» Task to carry out
Return the tail of the records exactly, starting from the line containing "Open the Spare Fur Cover title" and ending with the final line.

» Source material
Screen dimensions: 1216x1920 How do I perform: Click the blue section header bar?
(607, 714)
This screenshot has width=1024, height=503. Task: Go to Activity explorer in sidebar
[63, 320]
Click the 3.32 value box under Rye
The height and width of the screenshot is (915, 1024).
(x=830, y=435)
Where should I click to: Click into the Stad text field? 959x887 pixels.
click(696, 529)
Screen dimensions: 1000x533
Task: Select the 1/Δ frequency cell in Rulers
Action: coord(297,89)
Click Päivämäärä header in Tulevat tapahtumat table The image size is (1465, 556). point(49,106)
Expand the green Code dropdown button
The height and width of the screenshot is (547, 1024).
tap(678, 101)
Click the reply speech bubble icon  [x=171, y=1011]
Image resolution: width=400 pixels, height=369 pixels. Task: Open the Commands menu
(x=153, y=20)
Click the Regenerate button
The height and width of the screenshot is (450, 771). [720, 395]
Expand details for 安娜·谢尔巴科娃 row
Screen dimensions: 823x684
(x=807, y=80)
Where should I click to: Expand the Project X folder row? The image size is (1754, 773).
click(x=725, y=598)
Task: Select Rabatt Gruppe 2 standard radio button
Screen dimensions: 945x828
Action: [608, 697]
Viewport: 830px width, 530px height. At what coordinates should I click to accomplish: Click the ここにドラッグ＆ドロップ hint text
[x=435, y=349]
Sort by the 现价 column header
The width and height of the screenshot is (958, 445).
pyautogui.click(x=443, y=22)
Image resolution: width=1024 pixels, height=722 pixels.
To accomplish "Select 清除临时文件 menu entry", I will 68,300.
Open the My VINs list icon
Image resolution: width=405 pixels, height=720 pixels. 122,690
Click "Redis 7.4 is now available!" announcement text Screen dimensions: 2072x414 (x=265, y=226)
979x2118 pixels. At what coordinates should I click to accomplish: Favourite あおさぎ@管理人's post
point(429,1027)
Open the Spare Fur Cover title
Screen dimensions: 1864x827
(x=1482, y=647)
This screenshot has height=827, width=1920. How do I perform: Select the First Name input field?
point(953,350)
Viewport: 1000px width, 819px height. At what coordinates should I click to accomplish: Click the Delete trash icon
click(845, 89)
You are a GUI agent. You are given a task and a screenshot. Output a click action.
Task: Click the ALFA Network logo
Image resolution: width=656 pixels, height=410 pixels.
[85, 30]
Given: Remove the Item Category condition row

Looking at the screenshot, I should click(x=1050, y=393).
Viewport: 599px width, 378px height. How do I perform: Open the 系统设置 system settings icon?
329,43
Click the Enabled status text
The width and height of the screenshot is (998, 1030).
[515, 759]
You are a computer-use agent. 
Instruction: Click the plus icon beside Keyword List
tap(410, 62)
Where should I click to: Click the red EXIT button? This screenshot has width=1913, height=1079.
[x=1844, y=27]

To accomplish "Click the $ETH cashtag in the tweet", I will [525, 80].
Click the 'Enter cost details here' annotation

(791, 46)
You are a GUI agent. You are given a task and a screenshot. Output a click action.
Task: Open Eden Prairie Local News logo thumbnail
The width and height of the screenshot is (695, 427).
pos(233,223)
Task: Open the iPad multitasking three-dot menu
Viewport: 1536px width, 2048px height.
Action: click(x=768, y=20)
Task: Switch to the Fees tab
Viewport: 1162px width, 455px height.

» Response
Open the Spare Fur Cover title
Screen dimensions: 1864x827
(x=1482, y=647)
This screenshot has height=827, width=1920. How do I perform: Select the First Name input field?
point(953,350)
Viewport: 1000px width, 819px height. At what coordinates should I click to accomplish: Click the Delete trash icon
click(845, 89)
You are a GUI agent. You are given a task and a screenshot. Output a click action.
Task: Click the ALFA Network logo
Image resolution: width=656 pixels, height=410 pixels.
[85, 30]
Given: Remove the Item Category condition row

Looking at the screenshot, I should click(x=1050, y=393).
Viewport: 599px width, 378px height. How do I perform: Open the 系统设置 system settings icon?
329,43
Click the Enabled status text
The width and height of the screenshot is (998, 1030).
[515, 759]
You are a computer-use agent. 
Instruction: Click the plus icon beside Keyword List
tap(410, 62)
Where should I click to: Click the red EXIT button? This screenshot has width=1913, height=1079.
[x=1844, y=27]

To accomplish "Click the $ETH cashtag in the tweet", I will [525, 80].
Click the 'Enter cost details here' annotation

(791, 46)
You are a GUI agent. You are given a task and a screenshot. Output a click action.
Task: Open Eden Prairie Local News logo thumbnail
The width and height of the screenshot is (695, 427).
pos(233,223)
Task: Open the iPad multitasking three-dot menu
Viewport: 1536px width, 2048px height.
Action: click(x=768, y=20)
Task: Switch to the Fees tab
Viewport: 1162px width, 455px height.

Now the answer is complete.